Elle avait frappé des mains, mais c’était de joie : car aussitôt elle commença à rire, puis elle se mit à pleurer, déclarant, non pas en beaux termes arabes, mais tout simplement en anglais familier, qu’elle était si heureuse qu’elle ne savait plus où elle en était :

« Marquise, dit Richard devenu pensif, veuillez, je vous prie, vous approcher. Avant tout, ayez la bonté de m’apprendre où je pourrai retrouver ma voix ; puis, ce qu’est devenue ma chair ? »

La marquise se contenta de secouer tristement la tête, et elle pleura de nouveau ; là-dessus, M. Swiveller, qui était très-faible, sentit ses yeux mouillés aussi.
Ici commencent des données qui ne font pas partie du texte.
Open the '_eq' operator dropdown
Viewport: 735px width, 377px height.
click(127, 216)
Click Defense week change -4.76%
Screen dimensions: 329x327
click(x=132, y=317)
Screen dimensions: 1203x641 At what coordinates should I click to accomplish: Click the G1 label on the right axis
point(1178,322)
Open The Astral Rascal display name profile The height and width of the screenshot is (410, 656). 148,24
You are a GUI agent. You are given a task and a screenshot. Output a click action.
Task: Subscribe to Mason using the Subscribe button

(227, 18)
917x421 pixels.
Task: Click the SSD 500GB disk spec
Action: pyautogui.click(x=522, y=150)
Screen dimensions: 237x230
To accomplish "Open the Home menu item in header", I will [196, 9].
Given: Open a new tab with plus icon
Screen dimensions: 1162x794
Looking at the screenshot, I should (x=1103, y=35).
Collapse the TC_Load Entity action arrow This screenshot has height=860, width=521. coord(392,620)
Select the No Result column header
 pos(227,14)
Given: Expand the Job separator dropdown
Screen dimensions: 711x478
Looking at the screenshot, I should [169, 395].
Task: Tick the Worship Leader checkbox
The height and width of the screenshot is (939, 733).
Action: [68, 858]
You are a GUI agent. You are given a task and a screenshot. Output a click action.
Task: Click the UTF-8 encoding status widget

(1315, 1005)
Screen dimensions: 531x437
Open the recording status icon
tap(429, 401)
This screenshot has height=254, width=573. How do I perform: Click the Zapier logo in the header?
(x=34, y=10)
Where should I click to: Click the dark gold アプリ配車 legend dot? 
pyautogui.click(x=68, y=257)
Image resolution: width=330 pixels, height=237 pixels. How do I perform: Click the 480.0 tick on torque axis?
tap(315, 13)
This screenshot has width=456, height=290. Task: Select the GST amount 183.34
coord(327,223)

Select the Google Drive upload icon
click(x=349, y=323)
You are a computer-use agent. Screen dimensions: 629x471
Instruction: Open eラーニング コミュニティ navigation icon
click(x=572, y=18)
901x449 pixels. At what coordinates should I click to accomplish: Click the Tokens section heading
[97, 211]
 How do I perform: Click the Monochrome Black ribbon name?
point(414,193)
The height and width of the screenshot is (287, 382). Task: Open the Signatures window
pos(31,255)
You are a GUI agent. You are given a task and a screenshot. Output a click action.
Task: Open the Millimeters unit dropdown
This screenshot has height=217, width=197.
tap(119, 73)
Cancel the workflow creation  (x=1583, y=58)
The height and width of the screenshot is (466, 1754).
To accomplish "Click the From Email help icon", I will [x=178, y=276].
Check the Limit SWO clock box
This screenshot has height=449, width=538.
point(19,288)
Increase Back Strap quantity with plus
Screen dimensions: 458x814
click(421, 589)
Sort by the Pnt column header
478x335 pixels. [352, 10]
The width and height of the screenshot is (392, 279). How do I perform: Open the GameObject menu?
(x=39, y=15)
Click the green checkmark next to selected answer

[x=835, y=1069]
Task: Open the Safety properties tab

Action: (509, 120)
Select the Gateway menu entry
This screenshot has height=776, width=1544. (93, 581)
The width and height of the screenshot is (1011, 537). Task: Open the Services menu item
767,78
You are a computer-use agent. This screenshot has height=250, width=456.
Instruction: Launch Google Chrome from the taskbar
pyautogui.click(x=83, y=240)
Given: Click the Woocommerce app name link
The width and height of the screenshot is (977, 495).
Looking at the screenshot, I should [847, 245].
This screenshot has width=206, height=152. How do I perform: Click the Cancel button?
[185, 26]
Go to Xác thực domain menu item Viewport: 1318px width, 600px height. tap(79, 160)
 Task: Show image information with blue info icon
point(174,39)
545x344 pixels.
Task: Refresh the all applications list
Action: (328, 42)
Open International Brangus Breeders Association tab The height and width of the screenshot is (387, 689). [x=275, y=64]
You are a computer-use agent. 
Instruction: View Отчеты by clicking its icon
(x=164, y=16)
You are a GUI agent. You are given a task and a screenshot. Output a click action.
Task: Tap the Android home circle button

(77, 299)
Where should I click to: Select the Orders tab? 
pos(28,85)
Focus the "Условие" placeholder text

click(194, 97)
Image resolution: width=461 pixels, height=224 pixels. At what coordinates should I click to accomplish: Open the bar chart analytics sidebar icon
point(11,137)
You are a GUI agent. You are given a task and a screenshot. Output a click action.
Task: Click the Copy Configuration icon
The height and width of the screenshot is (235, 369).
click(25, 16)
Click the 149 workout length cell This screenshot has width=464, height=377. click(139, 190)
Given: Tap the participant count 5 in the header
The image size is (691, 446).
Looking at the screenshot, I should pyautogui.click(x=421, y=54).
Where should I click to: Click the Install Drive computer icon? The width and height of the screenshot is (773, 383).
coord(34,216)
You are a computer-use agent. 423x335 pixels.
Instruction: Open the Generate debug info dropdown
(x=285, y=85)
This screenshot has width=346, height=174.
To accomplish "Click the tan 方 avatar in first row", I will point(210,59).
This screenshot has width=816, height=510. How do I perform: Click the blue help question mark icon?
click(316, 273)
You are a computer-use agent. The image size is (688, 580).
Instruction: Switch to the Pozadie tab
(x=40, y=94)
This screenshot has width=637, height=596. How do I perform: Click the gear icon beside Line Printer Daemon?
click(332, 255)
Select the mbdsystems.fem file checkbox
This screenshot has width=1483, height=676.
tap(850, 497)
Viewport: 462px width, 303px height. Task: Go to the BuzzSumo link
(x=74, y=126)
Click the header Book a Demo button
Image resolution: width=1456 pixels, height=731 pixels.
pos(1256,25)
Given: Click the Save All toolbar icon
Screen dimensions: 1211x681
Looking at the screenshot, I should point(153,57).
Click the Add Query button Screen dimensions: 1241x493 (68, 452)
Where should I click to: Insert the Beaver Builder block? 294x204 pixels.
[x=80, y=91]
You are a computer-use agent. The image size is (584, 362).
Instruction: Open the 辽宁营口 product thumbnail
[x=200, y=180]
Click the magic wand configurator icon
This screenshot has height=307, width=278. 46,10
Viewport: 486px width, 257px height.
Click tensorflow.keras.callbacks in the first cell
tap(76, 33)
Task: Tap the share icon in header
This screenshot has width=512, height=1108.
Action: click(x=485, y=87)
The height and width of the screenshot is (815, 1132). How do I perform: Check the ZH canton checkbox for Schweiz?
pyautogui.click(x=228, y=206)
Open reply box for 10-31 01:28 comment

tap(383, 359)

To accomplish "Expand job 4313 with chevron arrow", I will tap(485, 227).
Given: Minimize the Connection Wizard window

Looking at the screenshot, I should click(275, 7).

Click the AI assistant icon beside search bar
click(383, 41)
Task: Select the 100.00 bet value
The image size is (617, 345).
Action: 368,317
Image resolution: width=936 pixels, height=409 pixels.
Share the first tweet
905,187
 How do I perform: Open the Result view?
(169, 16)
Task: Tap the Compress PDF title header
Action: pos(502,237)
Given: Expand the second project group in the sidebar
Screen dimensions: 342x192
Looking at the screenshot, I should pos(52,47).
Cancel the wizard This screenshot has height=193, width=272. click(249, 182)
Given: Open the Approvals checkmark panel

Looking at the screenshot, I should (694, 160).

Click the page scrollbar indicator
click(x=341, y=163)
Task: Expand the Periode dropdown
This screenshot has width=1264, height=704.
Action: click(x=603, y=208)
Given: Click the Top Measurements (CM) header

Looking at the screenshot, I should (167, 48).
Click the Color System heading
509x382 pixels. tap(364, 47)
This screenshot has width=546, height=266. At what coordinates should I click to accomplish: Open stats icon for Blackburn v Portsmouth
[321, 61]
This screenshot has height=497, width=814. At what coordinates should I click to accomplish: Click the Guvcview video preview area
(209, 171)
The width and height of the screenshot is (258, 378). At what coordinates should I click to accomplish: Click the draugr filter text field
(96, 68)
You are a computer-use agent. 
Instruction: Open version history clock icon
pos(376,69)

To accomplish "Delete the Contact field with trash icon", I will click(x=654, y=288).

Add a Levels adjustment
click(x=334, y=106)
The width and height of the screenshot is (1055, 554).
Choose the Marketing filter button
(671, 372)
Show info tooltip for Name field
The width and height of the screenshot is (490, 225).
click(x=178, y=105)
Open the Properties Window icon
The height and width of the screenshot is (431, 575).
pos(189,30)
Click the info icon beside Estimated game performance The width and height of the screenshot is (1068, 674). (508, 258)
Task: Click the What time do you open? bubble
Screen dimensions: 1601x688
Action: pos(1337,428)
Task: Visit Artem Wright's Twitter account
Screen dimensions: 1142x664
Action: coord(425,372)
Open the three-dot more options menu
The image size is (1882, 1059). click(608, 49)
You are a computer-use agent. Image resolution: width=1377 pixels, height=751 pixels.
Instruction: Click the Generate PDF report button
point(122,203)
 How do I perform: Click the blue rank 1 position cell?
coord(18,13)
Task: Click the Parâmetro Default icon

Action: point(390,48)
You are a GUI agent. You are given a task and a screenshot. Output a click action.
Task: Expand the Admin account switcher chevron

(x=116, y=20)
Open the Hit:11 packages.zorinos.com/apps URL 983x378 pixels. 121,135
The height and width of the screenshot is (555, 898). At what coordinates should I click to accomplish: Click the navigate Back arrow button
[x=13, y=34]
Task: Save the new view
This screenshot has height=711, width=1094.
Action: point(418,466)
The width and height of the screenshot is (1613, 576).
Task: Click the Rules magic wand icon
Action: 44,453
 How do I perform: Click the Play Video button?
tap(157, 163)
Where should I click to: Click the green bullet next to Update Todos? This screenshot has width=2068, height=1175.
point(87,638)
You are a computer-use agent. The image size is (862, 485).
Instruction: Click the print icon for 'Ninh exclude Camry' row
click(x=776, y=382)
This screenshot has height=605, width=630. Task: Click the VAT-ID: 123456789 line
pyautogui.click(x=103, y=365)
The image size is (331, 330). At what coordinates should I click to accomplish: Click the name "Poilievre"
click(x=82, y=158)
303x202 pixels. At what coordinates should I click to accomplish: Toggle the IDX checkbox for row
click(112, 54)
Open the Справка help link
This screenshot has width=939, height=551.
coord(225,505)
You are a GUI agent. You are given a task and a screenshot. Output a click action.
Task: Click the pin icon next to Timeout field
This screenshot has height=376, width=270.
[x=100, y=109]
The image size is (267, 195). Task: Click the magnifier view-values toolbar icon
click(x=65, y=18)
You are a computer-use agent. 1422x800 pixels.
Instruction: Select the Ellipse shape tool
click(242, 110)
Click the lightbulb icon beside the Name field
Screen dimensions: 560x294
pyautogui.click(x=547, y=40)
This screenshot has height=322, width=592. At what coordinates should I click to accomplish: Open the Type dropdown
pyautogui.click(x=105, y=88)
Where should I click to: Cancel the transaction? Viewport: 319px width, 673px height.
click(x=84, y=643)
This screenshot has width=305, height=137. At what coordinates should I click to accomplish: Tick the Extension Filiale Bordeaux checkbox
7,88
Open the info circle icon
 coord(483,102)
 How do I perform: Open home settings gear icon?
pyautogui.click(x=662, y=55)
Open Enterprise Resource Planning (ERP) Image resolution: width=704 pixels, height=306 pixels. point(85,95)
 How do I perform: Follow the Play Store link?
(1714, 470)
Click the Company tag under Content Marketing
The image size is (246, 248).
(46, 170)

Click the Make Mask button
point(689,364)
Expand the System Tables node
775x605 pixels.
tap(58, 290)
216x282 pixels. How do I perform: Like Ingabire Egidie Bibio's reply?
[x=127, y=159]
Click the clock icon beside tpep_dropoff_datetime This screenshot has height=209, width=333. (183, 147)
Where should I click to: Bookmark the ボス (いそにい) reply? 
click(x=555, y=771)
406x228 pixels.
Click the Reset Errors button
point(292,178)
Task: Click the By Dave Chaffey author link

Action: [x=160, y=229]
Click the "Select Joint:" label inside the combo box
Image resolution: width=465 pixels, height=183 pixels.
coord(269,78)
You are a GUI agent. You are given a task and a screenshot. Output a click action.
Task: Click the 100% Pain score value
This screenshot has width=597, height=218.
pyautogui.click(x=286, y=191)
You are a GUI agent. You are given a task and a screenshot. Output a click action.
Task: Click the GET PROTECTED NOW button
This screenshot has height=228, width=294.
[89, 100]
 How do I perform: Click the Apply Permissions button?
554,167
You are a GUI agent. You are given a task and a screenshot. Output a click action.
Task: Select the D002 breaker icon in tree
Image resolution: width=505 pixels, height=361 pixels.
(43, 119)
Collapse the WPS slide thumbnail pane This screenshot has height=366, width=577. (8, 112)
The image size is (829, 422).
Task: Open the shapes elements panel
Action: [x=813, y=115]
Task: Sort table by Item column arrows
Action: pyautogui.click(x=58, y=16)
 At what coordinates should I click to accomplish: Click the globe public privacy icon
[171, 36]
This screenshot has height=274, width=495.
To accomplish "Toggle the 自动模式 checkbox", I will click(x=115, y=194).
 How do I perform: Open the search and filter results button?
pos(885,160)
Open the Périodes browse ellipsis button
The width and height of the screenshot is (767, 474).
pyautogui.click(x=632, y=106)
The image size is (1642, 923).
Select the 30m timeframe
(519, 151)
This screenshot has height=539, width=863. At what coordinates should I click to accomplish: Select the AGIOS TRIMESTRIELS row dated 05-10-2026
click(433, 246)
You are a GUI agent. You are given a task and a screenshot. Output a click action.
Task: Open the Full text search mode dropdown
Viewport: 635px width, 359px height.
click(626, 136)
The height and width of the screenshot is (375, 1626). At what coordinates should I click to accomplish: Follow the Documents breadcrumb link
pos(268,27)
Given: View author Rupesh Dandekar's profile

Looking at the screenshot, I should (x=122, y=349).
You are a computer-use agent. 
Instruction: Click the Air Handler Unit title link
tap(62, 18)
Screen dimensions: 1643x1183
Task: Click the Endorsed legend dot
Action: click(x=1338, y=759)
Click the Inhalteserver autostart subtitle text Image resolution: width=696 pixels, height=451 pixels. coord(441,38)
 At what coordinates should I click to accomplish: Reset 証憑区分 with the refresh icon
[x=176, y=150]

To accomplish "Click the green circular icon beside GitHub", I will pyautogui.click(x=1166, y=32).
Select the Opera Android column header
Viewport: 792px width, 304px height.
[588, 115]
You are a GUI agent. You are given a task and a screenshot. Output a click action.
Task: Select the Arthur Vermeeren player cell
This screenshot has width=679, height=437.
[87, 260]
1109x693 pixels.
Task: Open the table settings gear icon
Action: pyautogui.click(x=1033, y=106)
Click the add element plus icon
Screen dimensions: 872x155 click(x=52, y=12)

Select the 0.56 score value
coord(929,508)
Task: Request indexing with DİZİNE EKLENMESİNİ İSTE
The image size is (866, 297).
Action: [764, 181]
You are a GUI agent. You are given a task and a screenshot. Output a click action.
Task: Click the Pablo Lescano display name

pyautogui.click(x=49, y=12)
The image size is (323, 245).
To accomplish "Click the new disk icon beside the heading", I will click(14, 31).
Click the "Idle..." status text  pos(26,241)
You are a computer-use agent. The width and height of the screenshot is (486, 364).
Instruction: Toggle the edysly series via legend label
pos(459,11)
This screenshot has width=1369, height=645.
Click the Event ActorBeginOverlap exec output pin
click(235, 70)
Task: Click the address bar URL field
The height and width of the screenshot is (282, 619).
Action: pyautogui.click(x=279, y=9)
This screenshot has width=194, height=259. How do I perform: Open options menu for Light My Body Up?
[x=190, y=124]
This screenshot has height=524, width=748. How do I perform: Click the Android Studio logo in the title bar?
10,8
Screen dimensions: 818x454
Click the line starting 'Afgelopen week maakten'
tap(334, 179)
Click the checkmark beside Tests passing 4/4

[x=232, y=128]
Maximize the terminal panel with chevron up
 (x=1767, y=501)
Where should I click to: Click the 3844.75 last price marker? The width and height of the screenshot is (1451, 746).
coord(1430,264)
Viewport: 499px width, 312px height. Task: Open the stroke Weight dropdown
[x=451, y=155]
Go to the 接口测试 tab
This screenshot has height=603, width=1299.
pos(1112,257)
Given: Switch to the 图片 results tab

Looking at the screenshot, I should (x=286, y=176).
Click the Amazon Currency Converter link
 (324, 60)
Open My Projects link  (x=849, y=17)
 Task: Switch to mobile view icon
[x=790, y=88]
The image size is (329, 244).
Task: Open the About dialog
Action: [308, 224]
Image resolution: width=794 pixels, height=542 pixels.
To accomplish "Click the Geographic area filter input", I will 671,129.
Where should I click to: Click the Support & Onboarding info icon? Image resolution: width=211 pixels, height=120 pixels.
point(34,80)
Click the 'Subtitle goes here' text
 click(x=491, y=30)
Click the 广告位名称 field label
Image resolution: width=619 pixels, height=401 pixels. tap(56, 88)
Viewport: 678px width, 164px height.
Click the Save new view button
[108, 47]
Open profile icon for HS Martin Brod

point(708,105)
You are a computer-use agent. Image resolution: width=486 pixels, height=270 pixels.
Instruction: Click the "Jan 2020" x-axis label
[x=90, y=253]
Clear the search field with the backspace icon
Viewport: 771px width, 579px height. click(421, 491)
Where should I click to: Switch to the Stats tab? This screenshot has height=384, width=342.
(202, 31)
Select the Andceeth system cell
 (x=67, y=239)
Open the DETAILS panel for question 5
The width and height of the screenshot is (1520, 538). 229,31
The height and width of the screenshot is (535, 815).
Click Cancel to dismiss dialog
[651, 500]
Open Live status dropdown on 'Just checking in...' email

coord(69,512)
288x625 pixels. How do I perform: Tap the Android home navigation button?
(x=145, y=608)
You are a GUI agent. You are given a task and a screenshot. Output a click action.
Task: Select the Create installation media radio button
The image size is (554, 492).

« Je commence à croire, d’après votre attitude et aussi d’après tout ce que je vois, marquise, dit Richard après une pause et en souriant d’une lèvre tremblante, que j’ai été malade.

— Si vous l’avez été !… répondit la petite servante en s’essuyant les yeux. Et comme vous avez eu le délire !

— Oh ! marquise… j’ai donc été bien malade ?

— En danger de mort. Je n’espérais pas que vous guérissiez. Dieu soit loué ! vous voilà guéri ! »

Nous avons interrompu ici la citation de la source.